Com isso investem cada vez menos em filmes mais densos, ou quando investem estes saem pelas portas dos fundos, sem campanha de marketing sem que ele seja distribuído em várias salas.
Tudo bem que é aqui no Brasil onde há muito menos salas de cinema, mas tente ir assistir a um filme mais distante dos holofotes em um fim de semana que estréia um “Velozes e Furiosos” por exemplo. Se achar sessão em algum lugar provavelmente os horários serão os piores.
Me preocupa essa cada vez maior falta de opção.

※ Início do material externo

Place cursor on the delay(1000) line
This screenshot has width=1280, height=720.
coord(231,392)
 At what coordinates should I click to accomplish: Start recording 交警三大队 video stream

Também me incomoda quando coisas caras a mim são adaptadas ao cinema sem nenhum cuidado ou consideração com o material original e ao conteúdo apenas para aproveitar a onda de popularidade e fazer dinheiro.
E nada contra em sair de uma sala de cinema pensando só na briga do Hulk com um robô, ainda que eu ache que Vingadores 2 assim como os outros filmes da Marvel vão muito além da pura e simples pirotecnia.Duro é não poder voltar no outro fim de semana ao cinema e encontrar alguma opção que vá além disso.